Two-thirds of the two-story building holds the brewery. The rest — about 6,000 square feet — is a tasting room, with woodfire kitchen, as well as Sebago’s offices. There is also a patio for outdoor drinking and dining.
Sebago added about 35 employees when the tasting room and brewer opened Feb. 27 and now has 225 employees company-wide.
The top question Adams and others at Sebago gets asked is whether the Sebago Brewing brewpub restaurant in downtown Gorham will close because of the new tasting room.
“It’s absolutely not,” he said. “It does really well and it’s a community hub.”
Gorham is “a great beer town,” Adams added.
The brewery is on six acres of land that the Shaw Brothers Family Foundation is developing into a recreation and working farm space. Four parcels along Route 25 are set aside for business use, with the brewery being the first.
The location is ideal for the Sebago Brewing.
It is directly across the street from Nappi Distributors, which distributes Sebago products.
Route 25 — Main Street in Gorham — connects Portland to Westbrook, Gorham, southwestern Maine and New Hampshire’s eastern Ossipee region.
Some 27,000 cars a day go past the site, Adams said.
And the company wanted to stay in Gorham, where not only does the downtown brew pub do well, but town officials have been welcoming since it opened 17 years ago.
“This town is a great place to do business,” Adams said.
Sebago has had a brewery in the Gorham since 2005, starting with 8,000 square feet in the Gorham Industrial Park. But even after adding 5,000 square feet, the company needed more room.
Sebago sold 13,000 barrels of beer last year; its goal is to sell 17,000 this year.
The new space has 30% more brewing capacity that the industrial park building, with plenty of room to grow.
Adams said, though, the company is not focused on growth for growth’s sake, but wants quality growth.
Sebago has the luxury to set its own pace and make additions when the time is right.
“It hasn’t always been that way,” he said. “We struggled for years.”
The vision for the new site was to have a “destination brewery,” he said.
“We’d have people come, take the tour, hang on the lawn and have some beer,” he said.
The brewery and tasting room capitalizes on the state’s thriving beer tourism industry. “The Maine beer bus and [craft brew] tourism is the connective tissue of the industry,” he said.
Adams, who’s vice president of the Maine Brewers’ Guild, said the organization’s mission it to make Maine the top craft beer destination in the country.
Pointing to Sebago Brewing’s four brew pubs — in Gorham, Portland, Scarborough and Kennebunk — he said the goal for the tasting room was to be “less pubby” and to be more “all about the beer.”
The menu includes wood-fired pizza, small plates and limited entrees, including “fun and unique items sourced as locally as we can get,” he added.
The craft brewing industry has changed a lot in the 20 years since he and Monarch started Sebago. “There were 18 craft breweries when we started,” Adams said. “Now there are 112 ... The consumers have matured.
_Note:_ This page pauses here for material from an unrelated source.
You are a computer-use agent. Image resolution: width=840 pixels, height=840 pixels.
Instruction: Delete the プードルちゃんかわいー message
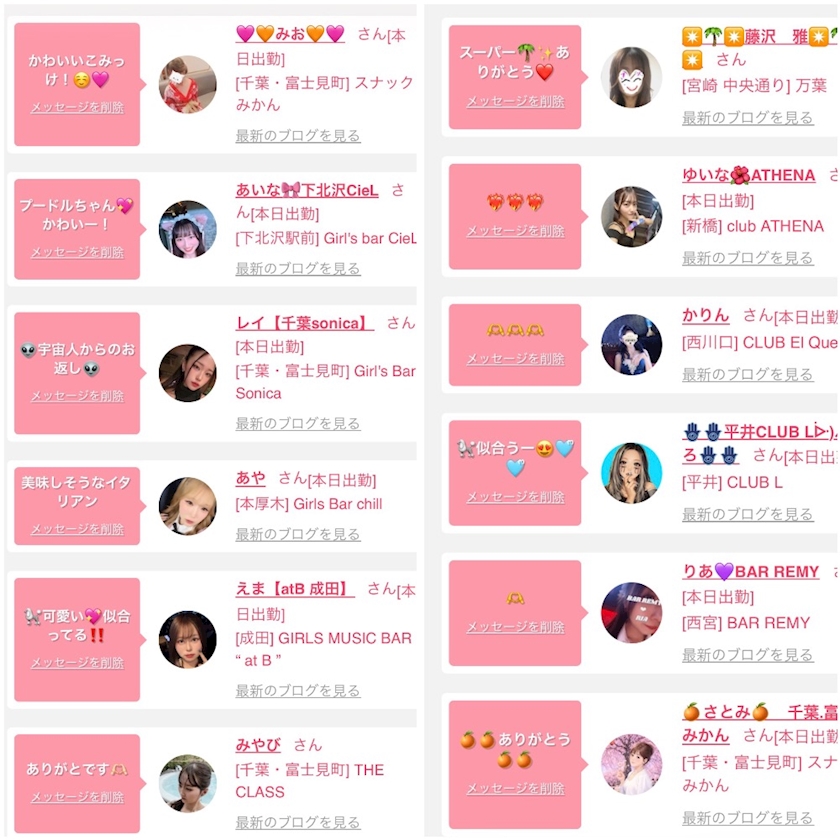[77, 252]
They know great beer.”
The non-brewing portion of the building has occupancy for 192 and, while that includes office occupancy, most of it will be devoted to the tasting room.
Most of those seats were filled Friday, and Adams was thrilled. He said they had high hopes, but business was more brisk than expected.
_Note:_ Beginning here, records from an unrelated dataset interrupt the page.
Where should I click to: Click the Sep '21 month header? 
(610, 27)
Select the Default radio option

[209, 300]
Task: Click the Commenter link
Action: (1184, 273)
“We’ve only been open four days,” he said.
The crowd was diverse — a mix of young drinkers and old, men and woman, people in business suits, construction gear and jeans and flannel.
“I can’t say enough about the staff,” he added, watching waitstaff and bartenders handle the constant flow of customers.
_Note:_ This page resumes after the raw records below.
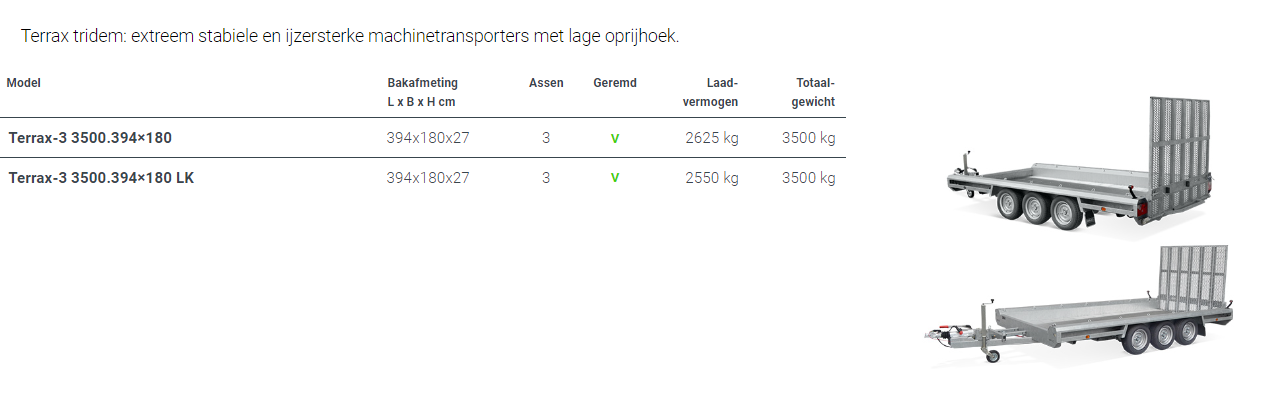1285x397 pixels.
Task: Click the Model column header
Action: click(x=23, y=83)
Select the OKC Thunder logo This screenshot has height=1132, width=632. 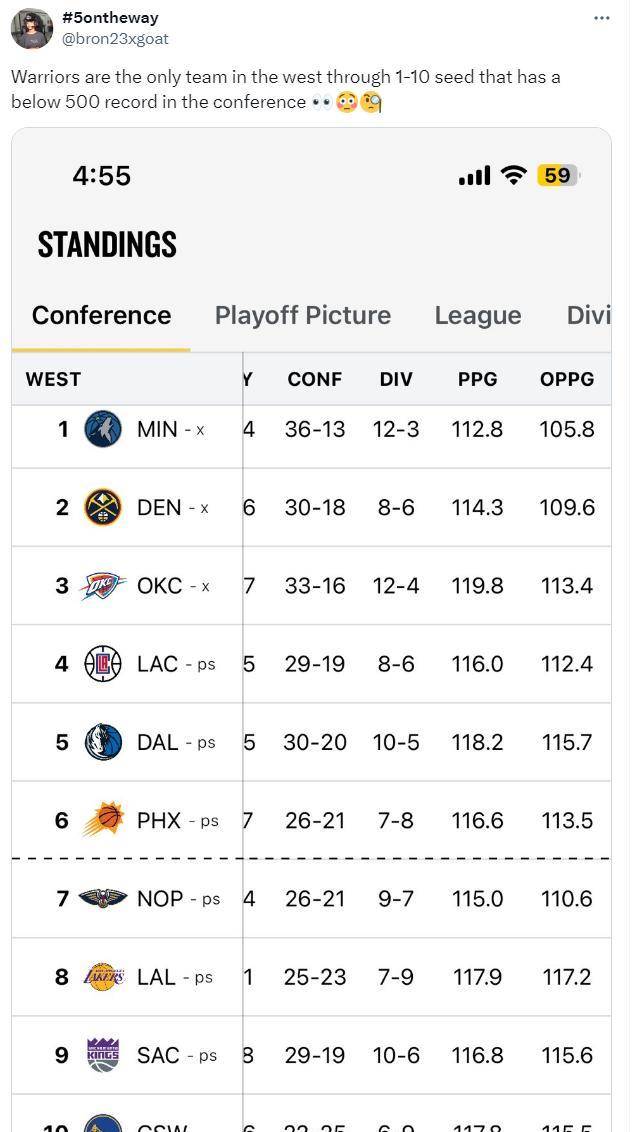tap(103, 585)
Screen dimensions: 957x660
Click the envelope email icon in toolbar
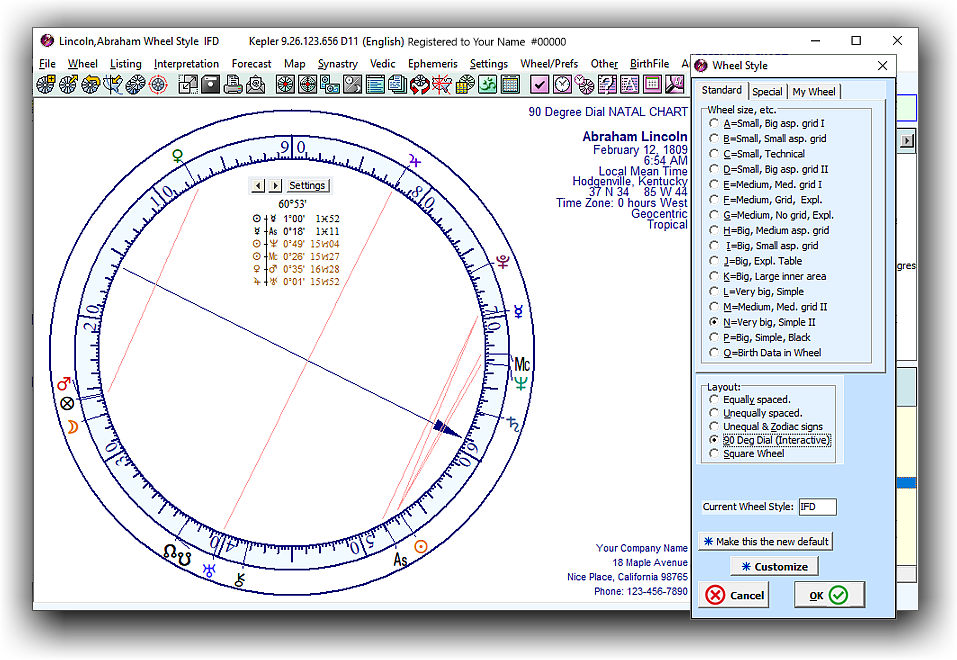(255, 84)
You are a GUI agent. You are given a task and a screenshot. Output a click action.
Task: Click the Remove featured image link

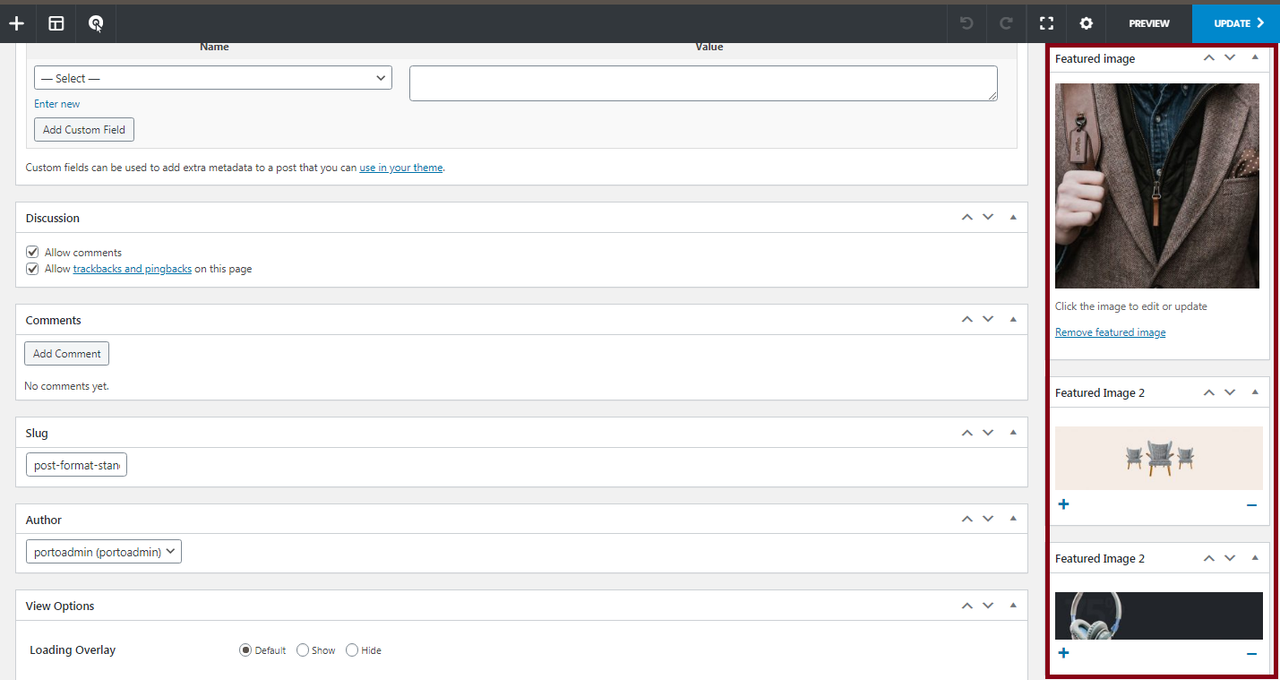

The 16 beers on tap are part of the draw, Adams said. The tasting room is designed to showcase what the company does best.
But he and his partners also wanted to make sure it was a fun place to come.
“It took us 20 years to get here,” he said as he watched more people come through the door Friday. “But it’s not just about being bigger, it’s about being better, and serving high-quality beer.”